Rate Limiting and Caching

Rate limiting protects your API from abuse and overload. Caching reduces repeated computation. Both are essential for production APIs under real-world load.

Learning Focus

By the end of this lesson you can: implement Redis-backed rate limiting as a dependency, cache expensive query results with a TTL, and invalidate cache on updates.

Redis Rate Limiting Dependency

install-redis-deps.sh
pip install redis[asyncio] hiredis

app/dependencies/rate_limit.py
import time
import redis.asyncio as aioredis
from fastapi import Request, HTTPException, Depends
from app.core.config import settings

redis_client = aioredis.from_url(settings.REDIS_URL, decode_responses=True)

async def rate_limit(
    request: Request,
    limit: int = 100,
    window: int = 60,
) -> None:
    """
    Sliding window rate limiter: `limit` requests per `window` seconds per IP.
    """
    client_ip = request.client.host
    key = f"rate:{client_ip}:{int(time.time()) // window}"
    count = await redis_client.incr(key)
    if count == 1:
        await redis_client.expire(key, window)
    if count > limit:
        raise HTTPException(
            status_code=429,
            detail=f"Rate limit exceeded: {limit} requests per {window}s",
            headers={"Retry-After": str(window)},
        )

Tiered Rate Limits

app/dependencies/rate_limit.py
def make_rate_limiter(limit: int, window: int = 60):
    async def _limiter(request: Request) -> None:
        await rate_limit(request, limit=limit, window=window)
    return Depends(_limiter)

# Usage:
PublicLimit = make_rate_limiter(20)      # 20 req/min for public
AuthLimit = make_rate_limiter(200)       # 200 req/min for authenticated
AdminLimit = make_rate_limiter(1000)     # 1000 req/min for admin

app/routers/public.py
@router.get("/search", dependencies=[PublicLimit])
async def public_search(q: str) -> dict:
    ...

Response Caching with Redis

app/cache/redis_cache.py
import json
from functools import wraps
from typing import Any, Callable
import redis.asyncio as aioredis
from app.core.config import settings

redis_client = aioredis.from_url(settings.REDIS_URL, decode_responses=True)

async def get_cached(key: str) -> Any | None:
    value = await redis_client.get(key)
    return json.loads(value) if value else None

async def set_cached(key: str, value: Any, ttl: int = 300) -> None:
    await redis_client.setex(key, ttl, json.dumps(value))

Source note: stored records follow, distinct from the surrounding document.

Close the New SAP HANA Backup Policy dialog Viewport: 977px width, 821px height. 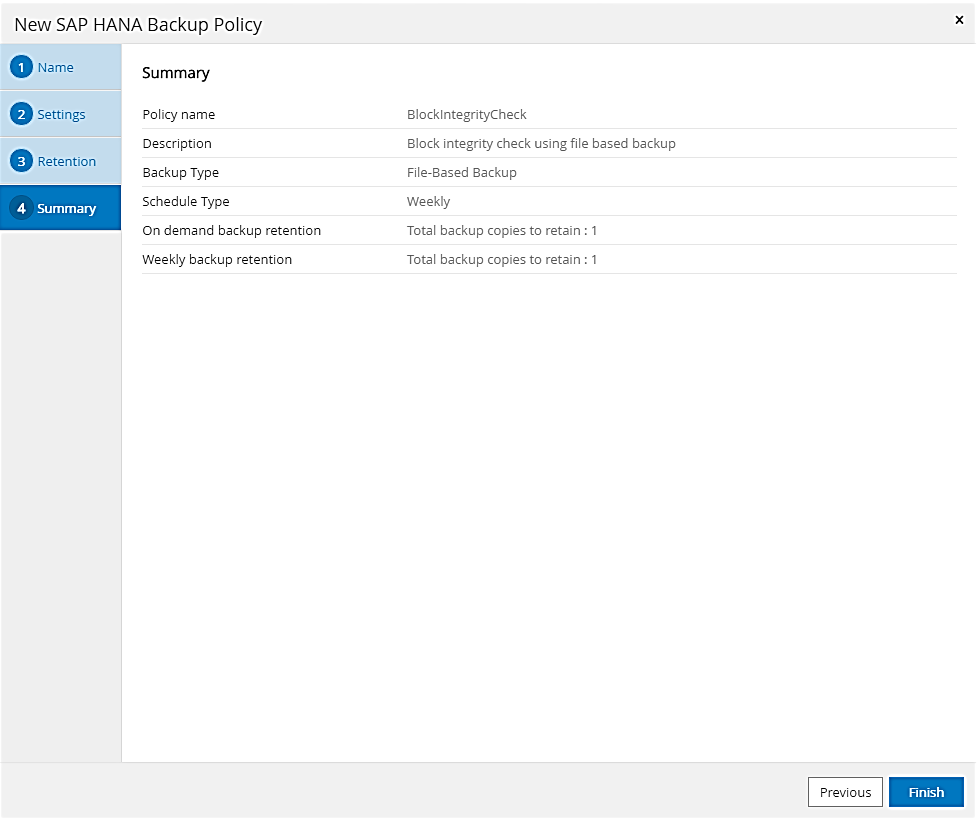[x=959, y=20]
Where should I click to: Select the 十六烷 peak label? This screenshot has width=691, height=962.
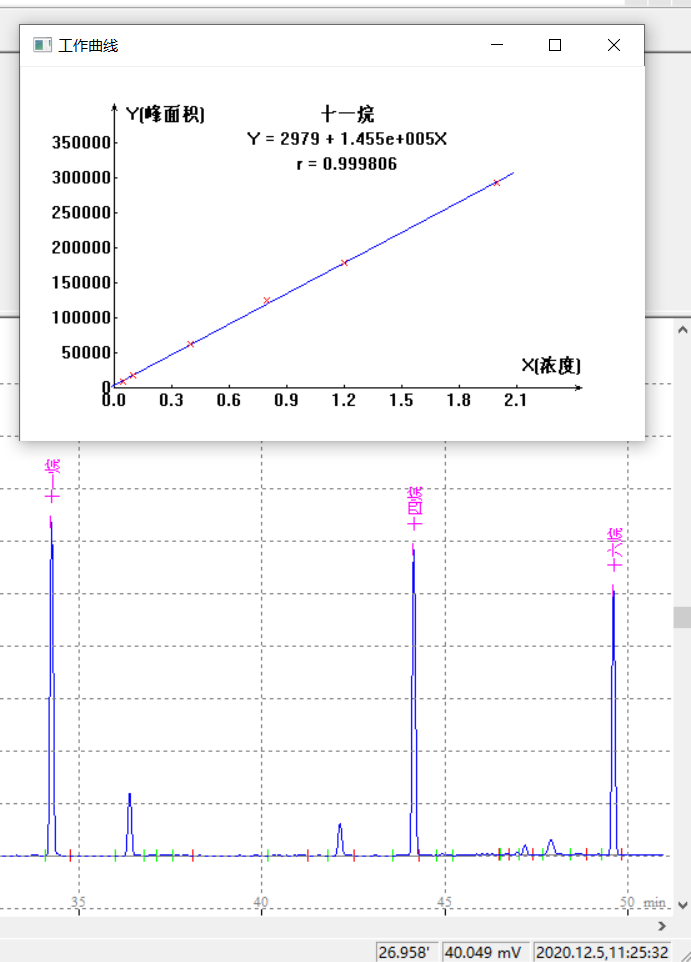[615, 548]
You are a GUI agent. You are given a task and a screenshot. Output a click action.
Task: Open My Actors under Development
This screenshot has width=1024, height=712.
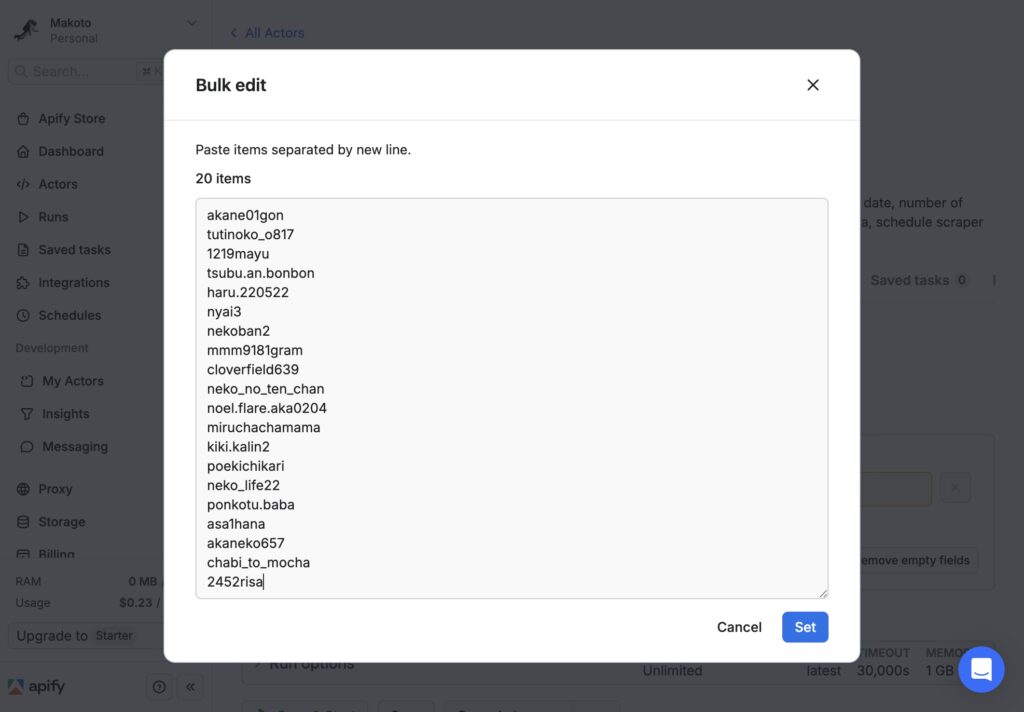[72, 381]
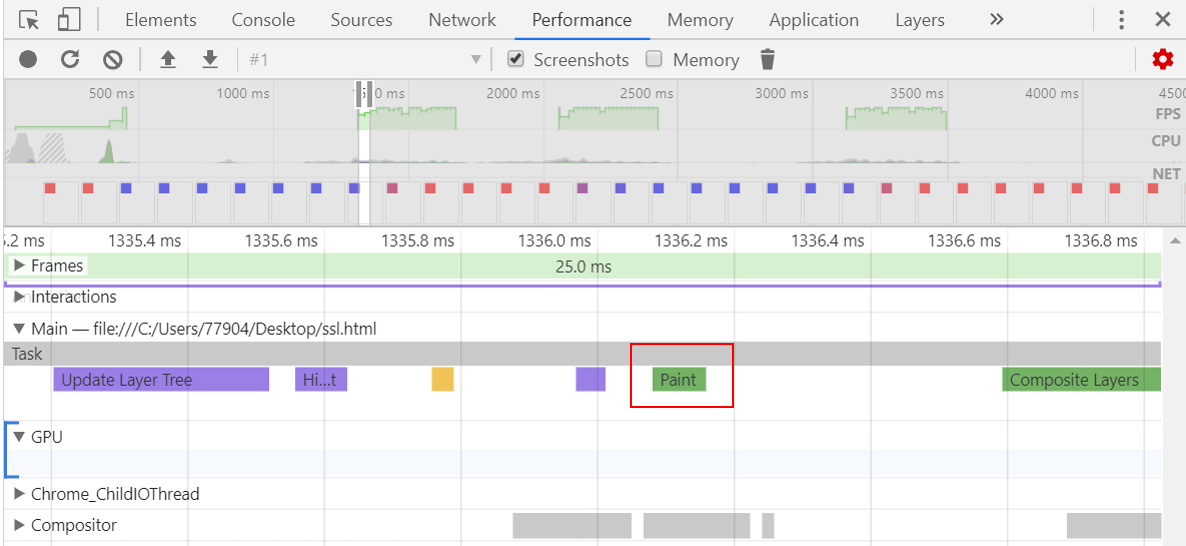Expand the Frames track
Screen dimensions: 1186x546
[19, 266]
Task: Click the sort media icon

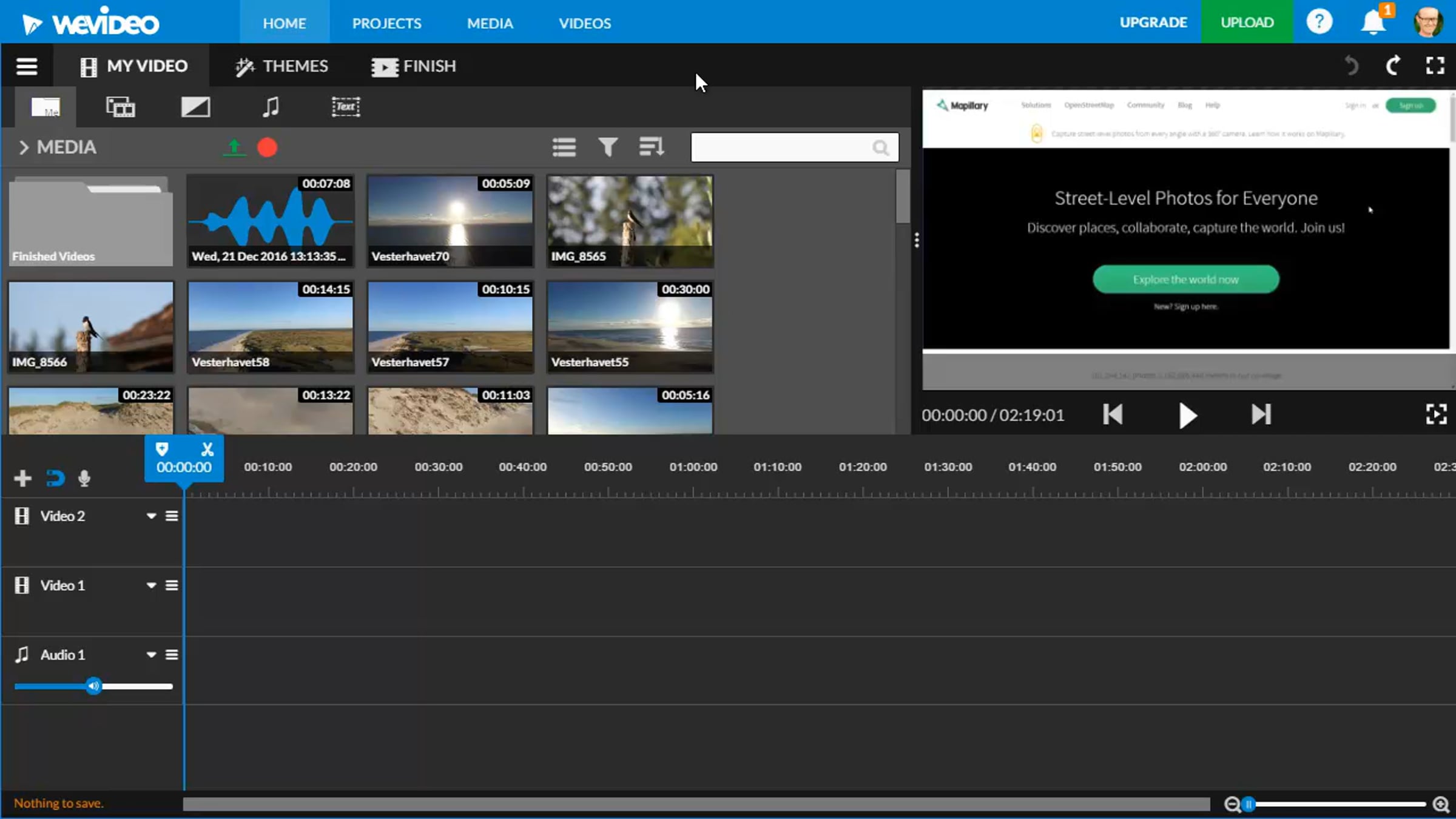Action: [651, 147]
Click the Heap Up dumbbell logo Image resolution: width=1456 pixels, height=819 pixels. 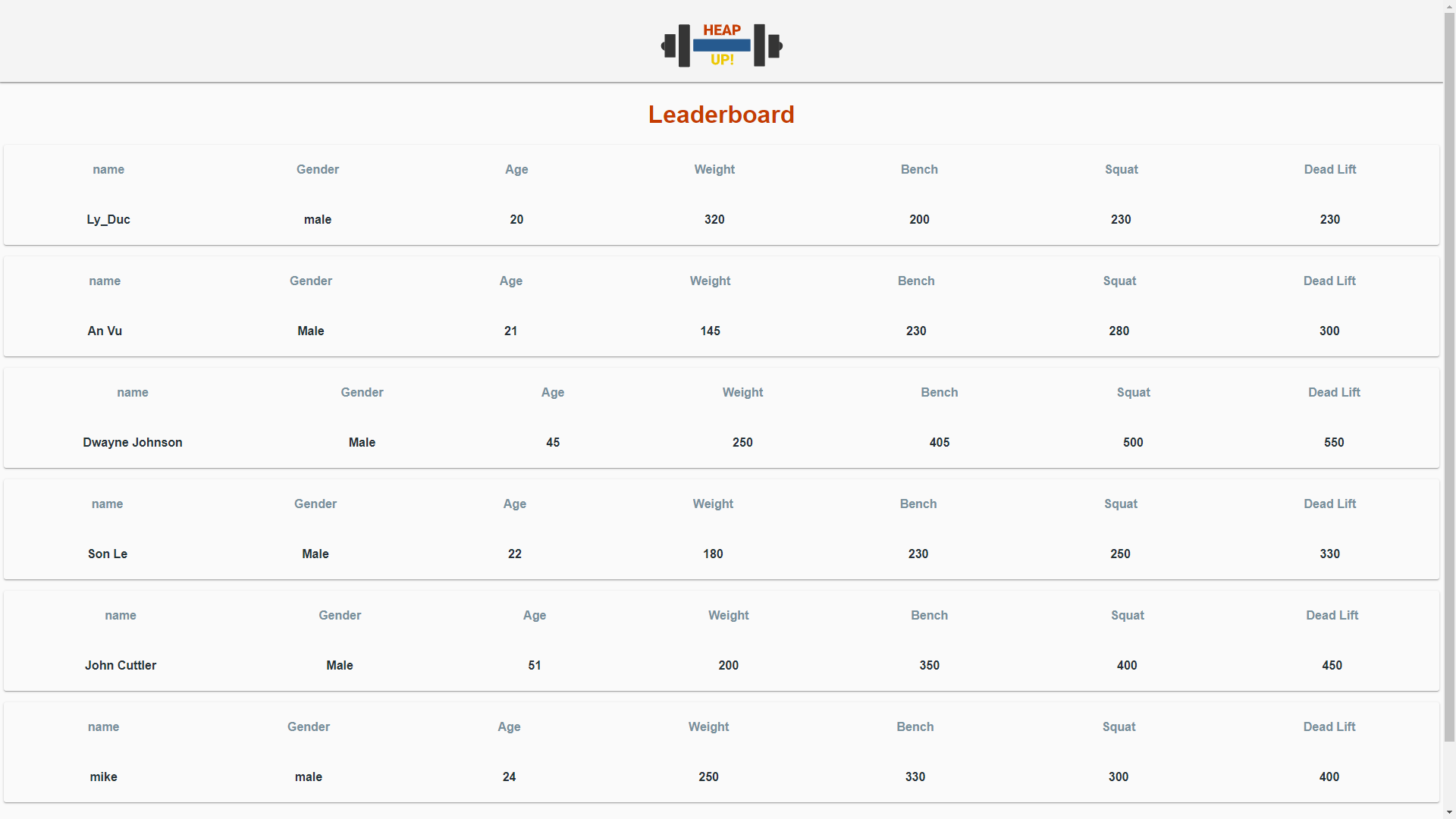pos(721,46)
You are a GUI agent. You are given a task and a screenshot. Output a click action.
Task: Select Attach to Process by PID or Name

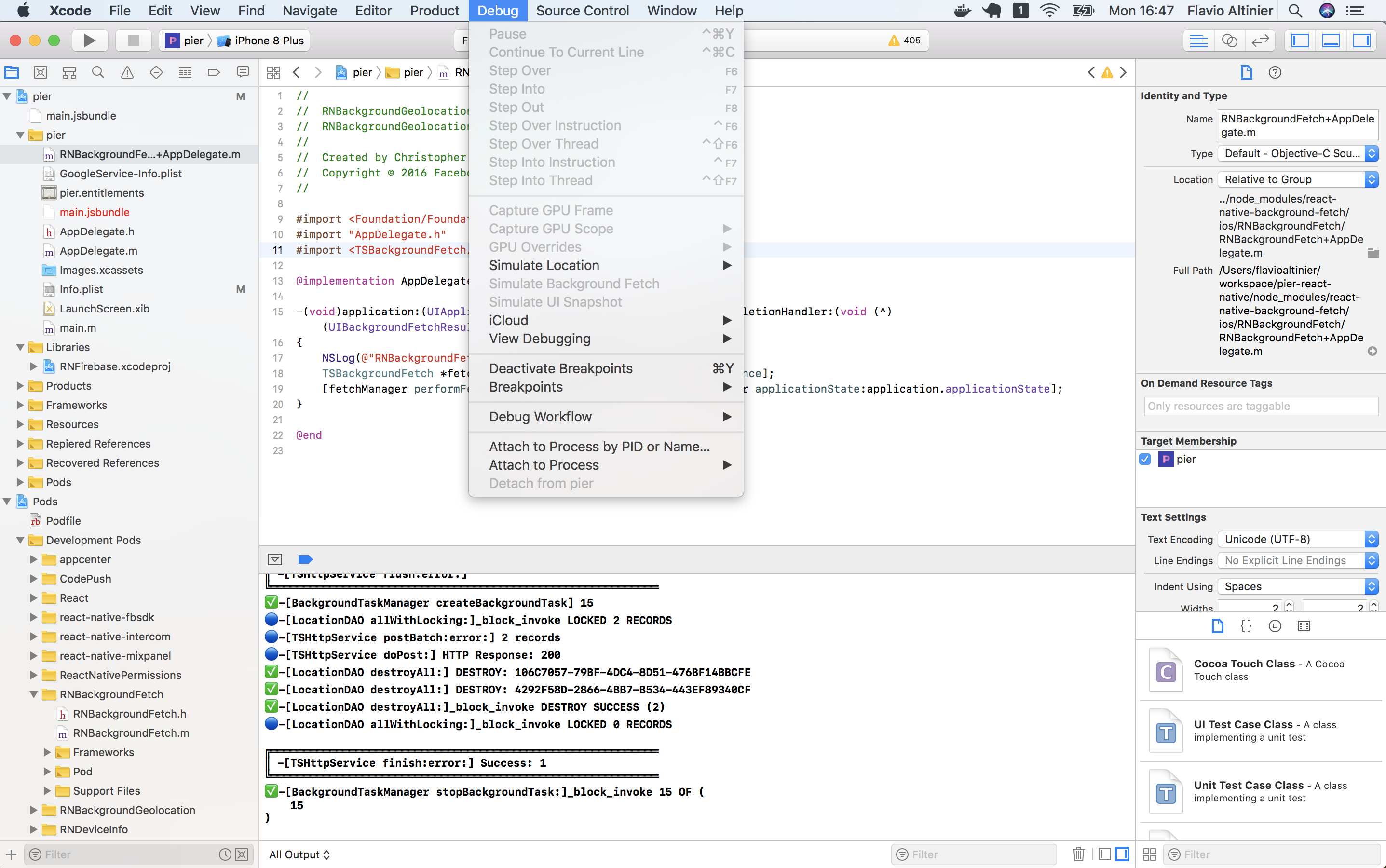[x=598, y=446]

async def invalidate(key: str) -> None:
    await redis_client.delete(key)

async def invalidate_pattern(pattern: str) -> None:
    keys = await redis_client.keys(pattern)
    if keys:
        await redis_client.delete(*keys)

app/routers/products.py
from app.cache.redis_cache import get_cached, set_cached, invalidate_pattern

@router.get("/")
async def list_products(db: DBSession) -> list[dict]:
    cache_key = "products:all"
    cached = await get_cached(cache_key)
    if cached:
        return cached

    products = await product_crud.list(db)
    result = [ProductResponse.model_validate(p).model_dump() for p in products]
    await set_cached(cache_key, result, ttl=300)
    return result

@router.post("/", status_code=201)
async def create_product(body: ProductCreate, db: DBSession) -> dict:
    product = await product_crud.create(db, **body.model_dump())
    await invalidate_pattern("products:*")  # Invalidate list cache
    return ProductResponse.model_validate(product).model_dump()

In-Memory Cache for Small Datasets

For single-process deployments or tiny datasets that change infrequently:

app/cache/memory.py
import time
from typing import Any

class TTLCache:
    def __init__(self):
        self._store: dict[str, tuple[Any, float]] = {}

    def get(self, key: str) -> Any | None:
        if key in self._store:
            value, expires_at = self._store[key]
            if time.time() < expires_at:
                return value
            del self._store[key]
        return None

    def set(self, key: str, value: Any, ttl: int = 60) -> None:
        self._store[key] = (value, time.time() + ttl)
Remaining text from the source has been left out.